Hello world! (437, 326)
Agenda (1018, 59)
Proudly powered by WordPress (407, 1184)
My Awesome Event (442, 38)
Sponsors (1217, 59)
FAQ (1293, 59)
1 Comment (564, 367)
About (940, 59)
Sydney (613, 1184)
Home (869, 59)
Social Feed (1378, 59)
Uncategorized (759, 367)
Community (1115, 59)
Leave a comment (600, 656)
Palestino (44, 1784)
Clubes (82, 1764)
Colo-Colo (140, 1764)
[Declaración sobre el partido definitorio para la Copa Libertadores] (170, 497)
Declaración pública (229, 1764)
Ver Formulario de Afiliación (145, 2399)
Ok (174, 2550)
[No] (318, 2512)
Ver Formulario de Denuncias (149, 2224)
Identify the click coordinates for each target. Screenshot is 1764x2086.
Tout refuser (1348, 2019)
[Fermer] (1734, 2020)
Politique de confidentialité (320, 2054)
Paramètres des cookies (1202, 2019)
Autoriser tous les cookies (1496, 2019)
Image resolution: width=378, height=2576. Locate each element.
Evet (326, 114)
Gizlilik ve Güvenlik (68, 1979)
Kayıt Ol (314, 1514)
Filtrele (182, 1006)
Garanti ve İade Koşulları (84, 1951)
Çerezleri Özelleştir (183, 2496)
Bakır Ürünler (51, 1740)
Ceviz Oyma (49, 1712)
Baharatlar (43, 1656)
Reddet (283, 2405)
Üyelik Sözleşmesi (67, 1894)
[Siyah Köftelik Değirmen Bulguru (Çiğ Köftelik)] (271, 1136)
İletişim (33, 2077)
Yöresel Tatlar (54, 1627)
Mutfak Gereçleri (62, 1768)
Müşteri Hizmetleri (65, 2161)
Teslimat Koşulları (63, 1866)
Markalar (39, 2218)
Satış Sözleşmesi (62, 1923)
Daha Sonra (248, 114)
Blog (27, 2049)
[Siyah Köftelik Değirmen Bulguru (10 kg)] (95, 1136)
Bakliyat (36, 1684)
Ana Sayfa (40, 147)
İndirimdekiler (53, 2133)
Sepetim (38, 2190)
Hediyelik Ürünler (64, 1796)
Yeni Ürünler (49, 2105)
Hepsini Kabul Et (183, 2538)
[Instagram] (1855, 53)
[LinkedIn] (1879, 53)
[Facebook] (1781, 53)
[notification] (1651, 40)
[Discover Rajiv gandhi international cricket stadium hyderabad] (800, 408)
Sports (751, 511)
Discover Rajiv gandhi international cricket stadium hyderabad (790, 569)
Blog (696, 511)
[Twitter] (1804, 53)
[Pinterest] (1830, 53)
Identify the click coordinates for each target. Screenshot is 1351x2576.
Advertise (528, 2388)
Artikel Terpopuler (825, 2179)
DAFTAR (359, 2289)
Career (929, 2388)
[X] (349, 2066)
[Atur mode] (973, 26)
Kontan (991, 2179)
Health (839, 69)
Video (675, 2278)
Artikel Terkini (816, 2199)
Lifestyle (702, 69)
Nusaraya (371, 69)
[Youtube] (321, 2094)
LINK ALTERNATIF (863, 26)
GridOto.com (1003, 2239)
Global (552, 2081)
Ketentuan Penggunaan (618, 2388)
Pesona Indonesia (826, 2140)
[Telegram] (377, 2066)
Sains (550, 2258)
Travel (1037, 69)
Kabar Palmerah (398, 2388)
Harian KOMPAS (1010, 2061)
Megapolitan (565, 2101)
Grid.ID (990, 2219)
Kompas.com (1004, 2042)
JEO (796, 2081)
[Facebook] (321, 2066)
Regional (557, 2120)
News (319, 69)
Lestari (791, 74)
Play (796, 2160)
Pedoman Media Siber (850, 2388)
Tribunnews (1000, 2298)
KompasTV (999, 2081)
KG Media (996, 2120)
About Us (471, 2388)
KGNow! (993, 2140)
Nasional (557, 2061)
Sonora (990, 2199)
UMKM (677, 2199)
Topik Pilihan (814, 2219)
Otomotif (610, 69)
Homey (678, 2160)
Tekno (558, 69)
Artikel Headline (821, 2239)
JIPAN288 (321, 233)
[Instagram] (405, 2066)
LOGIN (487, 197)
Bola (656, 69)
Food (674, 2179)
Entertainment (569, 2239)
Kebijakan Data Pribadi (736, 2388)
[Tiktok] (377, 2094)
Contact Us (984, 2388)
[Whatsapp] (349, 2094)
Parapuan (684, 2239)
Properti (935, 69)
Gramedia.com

## TRY IT
Give a verbatim copy of the material above.

## THE ANSWER
Hello world! (437, 326)
Agenda (1018, 59)
Proudly powered by WordPress (407, 1184)
My Awesome Event (442, 38)
Sponsors (1217, 59)
FAQ (1293, 59)
1 Comment (564, 367)
About (940, 59)
Sydney (613, 1184)
Home (869, 59)
Social Feed (1378, 59)
Uncategorized (759, 367)
Community (1115, 59)
Leave a comment (600, 656)
Palestino (44, 1784)
Clubes (82, 1764)
Colo-Colo (140, 1764)
[Declaración sobre el partido definitorio para la Copa Libertadores] (170, 497)
Declaración pública (229, 1764)
Ver Formulario de Afiliación (145, 2399)
Ok (174, 2550)
[No] (318, 2512)
Ver Formulario de Denuncias (149, 2224)
Identify the click coordinates for each target. Screenshot is 1764x2086.
Tout refuser (1348, 2019)
[Fermer] (1734, 2020)
Politique de confidentialité (320, 2054)
Paramètres des cookies (1202, 2019)
Autoriser tous les cookies (1496, 2019)
Image resolution: width=378, height=2576. Locate each element.
Evet (326, 114)
Gizlilik ve Güvenlik (68, 1979)
Kayıt Ol (314, 1514)
Filtrele (182, 1006)
Garanti ve İade Koşulları (84, 1951)
Çerezleri Özelleştir (183, 2496)
Bakır Ürünler (51, 1740)
Ceviz Oyma (49, 1712)
Baharatlar (43, 1656)
Reddet (283, 2405)
Üyelik Sözleşmesi (67, 1894)
[Siyah Köftelik Değirmen Bulguru (Çiğ Köftelik)] (271, 1136)
İletişim (33, 2077)
Yöresel Tatlar (54, 1627)
Mutfak Gereçleri (62, 1768)
Müşteri Hizmetleri (65, 2161)
Teslimat Koşulları (63, 1866)
Markalar (39, 2218)
Satış Sözleşmesi (62, 1923)
Daha Sonra (248, 114)
Blog (27, 2049)
[Siyah Köftelik Değirmen Bulguru (10 kg)] (95, 1136)
Bakliyat (36, 1684)
Ana Sayfa (40, 147)
İndirimdekiler (53, 2133)
Sepetim (38, 2190)
Hediyelik Ürünler (64, 1796)
Yeni Ürünler (49, 2105)
Hepsini Kabul Et (183, 2538)
[Instagram] (1855, 53)
[LinkedIn] (1879, 53)
[Facebook] (1781, 53)
[notification] (1651, 40)
[Discover Rajiv gandhi international cricket stadium hyderabad] (800, 408)
Sports (751, 511)
Discover Rajiv gandhi international cricket stadium hyderabad (790, 569)
Blog (696, 511)
[Twitter] (1804, 53)
[Pinterest] (1830, 53)
Identify the click coordinates for each target. Screenshot is 1351x2576.
Advertise (528, 2388)
Artikel Terpopuler (825, 2179)
DAFTAR (359, 2289)
Career (929, 2388)
[X] (349, 2066)
[Atur mode] (973, 26)
Kontan (991, 2179)
Health (839, 69)
Video (675, 2278)
Artikel Terkini (816, 2199)
Lifestyle (702, 69)
Nusaraya (371, 69)
[Youtube] (321, 2094)
LINK ALTERNATIF (863, 26)
GridOto.com (1003, 2239)
Global (552, 2081)
Ketentuan Penggunaan (618, 2388)
Pesona Indonesia (826, 2140)
[Telegram] (377, 2066)
Sains (550, 2258)
Travel (1037, 69)
Kabar Palmerah (398, 2388)
Harian KOMPAS (1010, 2061)
Megapolitan (565, 2101)
Grid.ID (990, 2219)
Kompas.com (1004, 2042)
JEO (796, 2081)
[Facebook] (321, 2066)
Regional (557, 2120)
News (319, 69)
Lestari (791, 74)
Play (796, 2160)
Pedoman Media Siber (850, 2388)
Tribunnews (1000, 2298)
KompasTV (999, 2081)
KG Media (996, 2120)
About Us (471, 2388)
KGNow! (993, 2140)
Nasional (557, 2061)
Sonora (990, 2199)
UMKM (677, 2199)
Topik Pilihan (814, 2219)
Otomotif (610, 69)
Homey (678, 2160)
Tekno (558, 69)
Artikel Headline (821, 2239)
JIPAN288 (321, 233)
[Instagram] (405, 2066)
LOGIN (487, 197)
Bola (656, 69)
Food (674, 2179)
Entertainment (569, 2239)
Kebijakan Data Pribadi (736, 2388)
[Tiktok] (377, 2094)
Contact Us (984, 2388)
[Whatsapp] (349, 2094)
Parapuan (684, 2239)
Properti (935, 69)
Gramedia.com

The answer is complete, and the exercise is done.